Joining Paris, je t'aime and New York, I Love You in the ranks of millennial anthology films set in a single city (and often told from the perspective of outsiders) is 2008's Tokyo!, which I taped off the Sundance Channel a couple months back and am just getting around to. The first segment, called "Interior Design," was co-written and directed by Michel Gondry, based on the graphic novel Cecil and Jordan in New York by Gabrielle Bell, who also collaborated on the script. It's about an aspiring filmmaker (Ryo Kase) who's given to flights of fancy and moves to Tokyo with his unambitious girlfriend (Ayako Fujitani) to look for work. While they get on their feet they're staying in the cramped flat of a school friend, but Fujitani increasingly feels like she's unnoticed and unwanted, which leads to a bizarre change of lifestyle for her.

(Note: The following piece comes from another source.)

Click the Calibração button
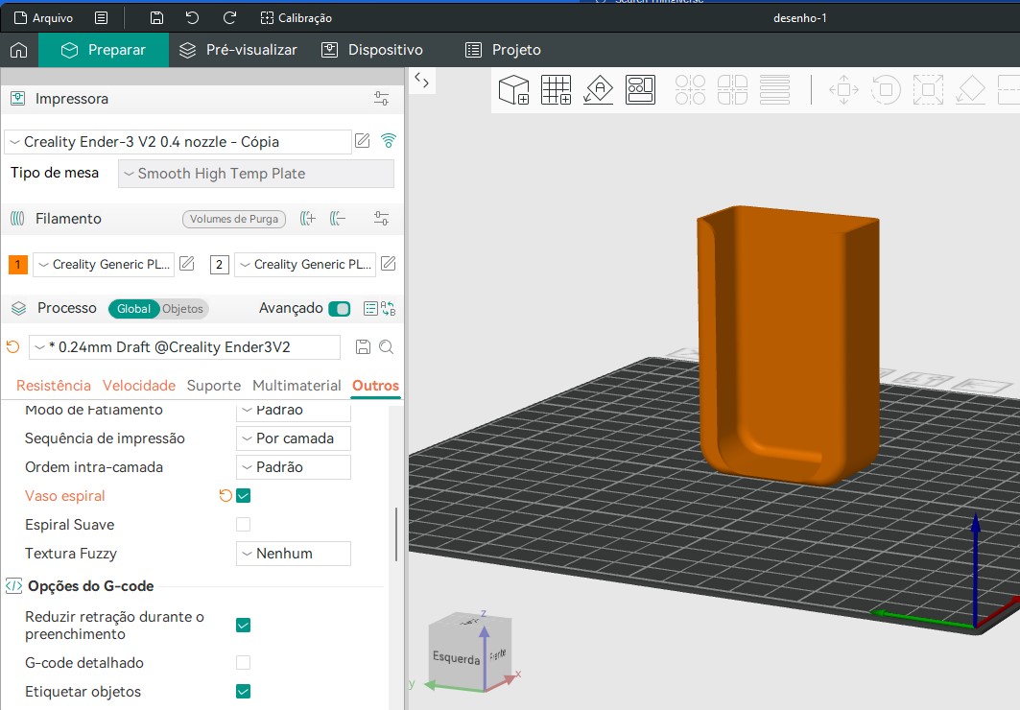 pyautogui.click(x=297, y=18)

The second segment, colorfully named "Merde," was written and directed by Leos Carax and stars Denis Lavant as a lanky green-suited creep with a milky-white eye, a pointy red beard and gnarled finger- and toenails who emerges from the sewer system periodically to bug random people on the street. He's only a nuisance at first, but then he finds a stash of explosives underground and suddenly his attacks have a body count. After he's arrested, someone is located who can speak his impenetrable language -- a French lawyer played by Jean-Francois Balmer -- and who agrees to defend him. (You can imagine how well that goes, especially after Lavant reveals how much he hates all people, especially the Japanese.) The action is punctuated by the occasional Godzilla roar to remind the audience that we're dealing with a monster here. He just doesn't have the stature of everyone's favorite radioactive lizard.

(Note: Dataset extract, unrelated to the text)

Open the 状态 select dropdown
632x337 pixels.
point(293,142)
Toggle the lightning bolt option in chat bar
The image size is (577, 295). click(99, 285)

The final segment of the film, entitled "Shaking Tokyo," was written and directed by Bong Joon-ho and is about a hikikomori or shut-in (Teruyuki Kagawa) who has been holed up in his flat for over ten years and in that time has made made orderly stacks of all his empty toilet paper rolls, pizza boxes, bottles, cans and the like. He also never makes eye contact with any of the delivery people who come to his door until he meets the girl who brings his pizza (Yu Aoi) and she faints in his doorway during an earthquake. While she's unconscious he notices she has a computer power button (labeled "coma") tattooed on her leg and when he presses it she instantly revives and doesn't say anything about the incident. Later on, when he learns she's confined herself to her own flat, having been inspired by his "perfect" lifestyle, he has to overcome his extreme agoraphobia and crosses town on foot (passing a pizza-delivering robot on the way because of course they have those in Japan) to rescue her from a life of isolation. It's a sweet ending to the story and the film as a whole.